>> BEGIN

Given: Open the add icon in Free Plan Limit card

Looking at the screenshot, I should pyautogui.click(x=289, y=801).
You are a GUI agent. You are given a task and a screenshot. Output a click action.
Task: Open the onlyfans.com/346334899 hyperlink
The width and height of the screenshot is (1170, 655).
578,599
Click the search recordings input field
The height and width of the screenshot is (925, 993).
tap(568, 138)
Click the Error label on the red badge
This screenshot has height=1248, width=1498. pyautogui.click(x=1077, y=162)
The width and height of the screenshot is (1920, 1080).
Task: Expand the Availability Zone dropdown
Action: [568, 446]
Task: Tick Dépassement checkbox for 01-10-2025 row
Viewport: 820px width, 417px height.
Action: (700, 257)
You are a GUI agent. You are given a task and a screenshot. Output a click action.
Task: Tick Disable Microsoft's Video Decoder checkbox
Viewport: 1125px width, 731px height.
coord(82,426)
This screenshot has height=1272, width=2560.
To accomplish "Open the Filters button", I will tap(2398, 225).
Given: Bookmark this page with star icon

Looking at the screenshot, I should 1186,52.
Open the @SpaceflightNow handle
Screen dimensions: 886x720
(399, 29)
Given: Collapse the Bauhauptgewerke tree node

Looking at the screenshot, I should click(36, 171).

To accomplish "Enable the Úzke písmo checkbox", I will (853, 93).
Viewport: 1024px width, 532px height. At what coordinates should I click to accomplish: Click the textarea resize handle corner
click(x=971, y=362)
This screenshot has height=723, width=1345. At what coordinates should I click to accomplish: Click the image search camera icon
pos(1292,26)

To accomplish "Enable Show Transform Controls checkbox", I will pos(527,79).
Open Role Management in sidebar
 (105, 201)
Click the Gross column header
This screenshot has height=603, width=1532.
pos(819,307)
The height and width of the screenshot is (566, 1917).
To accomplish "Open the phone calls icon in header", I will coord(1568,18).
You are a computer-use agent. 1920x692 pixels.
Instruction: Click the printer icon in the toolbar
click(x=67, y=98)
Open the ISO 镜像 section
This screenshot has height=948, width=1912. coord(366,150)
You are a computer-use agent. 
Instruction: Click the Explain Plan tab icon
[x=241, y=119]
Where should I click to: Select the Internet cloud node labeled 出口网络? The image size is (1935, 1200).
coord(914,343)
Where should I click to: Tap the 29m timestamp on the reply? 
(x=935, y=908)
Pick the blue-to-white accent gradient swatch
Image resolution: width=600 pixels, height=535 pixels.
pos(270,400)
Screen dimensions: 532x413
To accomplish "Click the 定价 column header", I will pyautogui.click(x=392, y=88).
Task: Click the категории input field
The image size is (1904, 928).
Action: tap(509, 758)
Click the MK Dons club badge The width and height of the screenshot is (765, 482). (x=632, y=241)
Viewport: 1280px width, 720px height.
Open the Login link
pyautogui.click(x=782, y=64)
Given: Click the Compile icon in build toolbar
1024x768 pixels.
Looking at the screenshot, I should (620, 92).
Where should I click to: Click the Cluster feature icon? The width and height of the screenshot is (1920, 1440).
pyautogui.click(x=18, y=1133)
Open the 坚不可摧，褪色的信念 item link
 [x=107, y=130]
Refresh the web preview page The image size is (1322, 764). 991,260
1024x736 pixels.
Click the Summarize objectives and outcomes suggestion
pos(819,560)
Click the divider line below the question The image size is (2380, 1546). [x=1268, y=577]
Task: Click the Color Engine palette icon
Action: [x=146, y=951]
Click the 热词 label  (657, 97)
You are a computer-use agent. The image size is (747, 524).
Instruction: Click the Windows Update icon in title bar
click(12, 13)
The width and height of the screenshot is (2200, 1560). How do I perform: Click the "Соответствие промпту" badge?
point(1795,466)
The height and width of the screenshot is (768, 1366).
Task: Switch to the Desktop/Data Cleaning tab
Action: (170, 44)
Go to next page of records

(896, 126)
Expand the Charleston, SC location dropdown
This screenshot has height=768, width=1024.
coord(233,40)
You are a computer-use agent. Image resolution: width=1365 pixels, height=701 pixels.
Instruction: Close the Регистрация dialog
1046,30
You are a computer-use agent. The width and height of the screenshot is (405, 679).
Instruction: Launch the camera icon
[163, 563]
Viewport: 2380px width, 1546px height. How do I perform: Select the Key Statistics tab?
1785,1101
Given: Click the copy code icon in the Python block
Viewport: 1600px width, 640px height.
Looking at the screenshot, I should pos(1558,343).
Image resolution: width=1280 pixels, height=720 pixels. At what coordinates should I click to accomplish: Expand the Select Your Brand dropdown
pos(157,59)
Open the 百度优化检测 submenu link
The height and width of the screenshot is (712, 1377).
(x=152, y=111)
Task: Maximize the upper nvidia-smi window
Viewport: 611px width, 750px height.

>> END

## Your task
Count the lines in the rows above that contain the string "Viewport", treating case as significant, and give only the number.

## Result of this exercise
7